Forwarding-Looking Statement
This press release contains "forward-looking statements" as that
term is defined in the Private Securities Litigation Reform Act of
1995. These statements are based on management's current expectations
and involve risks and uncertainties, which may cause results to differ
materially from those set forth in the statements. The forward-looking
statements may include statements regarding product development,
product potential or financial performance. No forward-looking
statement can be guaranteed, and actual results may differ materially
from those projected. Merck undertakes no obligation to publicly
update any forward-looking statement, whether as a result of new
information, future events, or otherwise.

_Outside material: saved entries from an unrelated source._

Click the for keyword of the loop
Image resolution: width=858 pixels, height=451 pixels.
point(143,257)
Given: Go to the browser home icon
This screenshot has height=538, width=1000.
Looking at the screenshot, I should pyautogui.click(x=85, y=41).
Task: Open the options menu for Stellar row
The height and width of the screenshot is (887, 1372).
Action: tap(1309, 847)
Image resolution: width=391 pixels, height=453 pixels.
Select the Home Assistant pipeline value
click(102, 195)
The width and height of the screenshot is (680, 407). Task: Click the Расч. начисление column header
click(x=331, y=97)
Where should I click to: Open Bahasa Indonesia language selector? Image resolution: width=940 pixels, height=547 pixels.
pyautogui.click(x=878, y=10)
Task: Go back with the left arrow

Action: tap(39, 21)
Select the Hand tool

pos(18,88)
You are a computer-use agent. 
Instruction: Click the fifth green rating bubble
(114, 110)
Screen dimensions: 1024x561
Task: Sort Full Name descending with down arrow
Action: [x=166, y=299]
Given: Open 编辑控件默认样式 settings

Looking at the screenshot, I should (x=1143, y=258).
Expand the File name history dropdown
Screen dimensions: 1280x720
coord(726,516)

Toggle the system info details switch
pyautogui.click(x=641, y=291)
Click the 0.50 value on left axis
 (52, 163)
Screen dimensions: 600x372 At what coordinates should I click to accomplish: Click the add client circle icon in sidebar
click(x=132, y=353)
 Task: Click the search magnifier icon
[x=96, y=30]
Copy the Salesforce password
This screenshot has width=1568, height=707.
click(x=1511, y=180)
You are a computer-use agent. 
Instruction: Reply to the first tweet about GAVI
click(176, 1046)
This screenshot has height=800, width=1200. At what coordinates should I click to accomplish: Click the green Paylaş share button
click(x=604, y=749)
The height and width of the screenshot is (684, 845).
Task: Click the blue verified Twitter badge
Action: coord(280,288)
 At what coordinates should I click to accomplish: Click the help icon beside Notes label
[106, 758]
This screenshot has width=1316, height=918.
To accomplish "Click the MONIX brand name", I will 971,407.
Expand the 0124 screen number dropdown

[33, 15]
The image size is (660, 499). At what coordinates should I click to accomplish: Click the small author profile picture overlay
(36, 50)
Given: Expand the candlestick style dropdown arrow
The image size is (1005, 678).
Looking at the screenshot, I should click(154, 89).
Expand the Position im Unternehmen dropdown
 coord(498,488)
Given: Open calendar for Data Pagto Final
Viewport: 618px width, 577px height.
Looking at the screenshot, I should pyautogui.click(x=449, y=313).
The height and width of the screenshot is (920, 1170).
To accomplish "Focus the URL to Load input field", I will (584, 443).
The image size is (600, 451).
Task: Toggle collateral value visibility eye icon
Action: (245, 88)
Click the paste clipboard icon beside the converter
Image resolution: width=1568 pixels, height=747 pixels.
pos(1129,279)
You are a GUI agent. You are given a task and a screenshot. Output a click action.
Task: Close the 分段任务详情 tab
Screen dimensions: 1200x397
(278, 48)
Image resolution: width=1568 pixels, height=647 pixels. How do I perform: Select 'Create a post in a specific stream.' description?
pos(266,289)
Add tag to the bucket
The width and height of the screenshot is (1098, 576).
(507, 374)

Forward-looking statements
in this press release should be evaluated together with the many
uncertainties that affect Merck's business, particularly those
mentioned in the cautionary statements in Item 1 of Merck's Form 10-K
for the year ended Dec. 31, 2005, and in its periodic reports on Form
10-Q and Form 8-K, which the company incorporates by reference.
*Frequencies are defined as: very common (=> 1/10); common
(=> 1/100, < 1/10); uncommon (=> 1/1,000, < 1/100); rare (=> 1/10,000,
< 1/1,000); and very rare (< 1/10,000).
(1) JANUVIA is a registered trademark of Merck & Co., Inc., which
operates in many countries as MSD (Merck, Sharp & Dohme).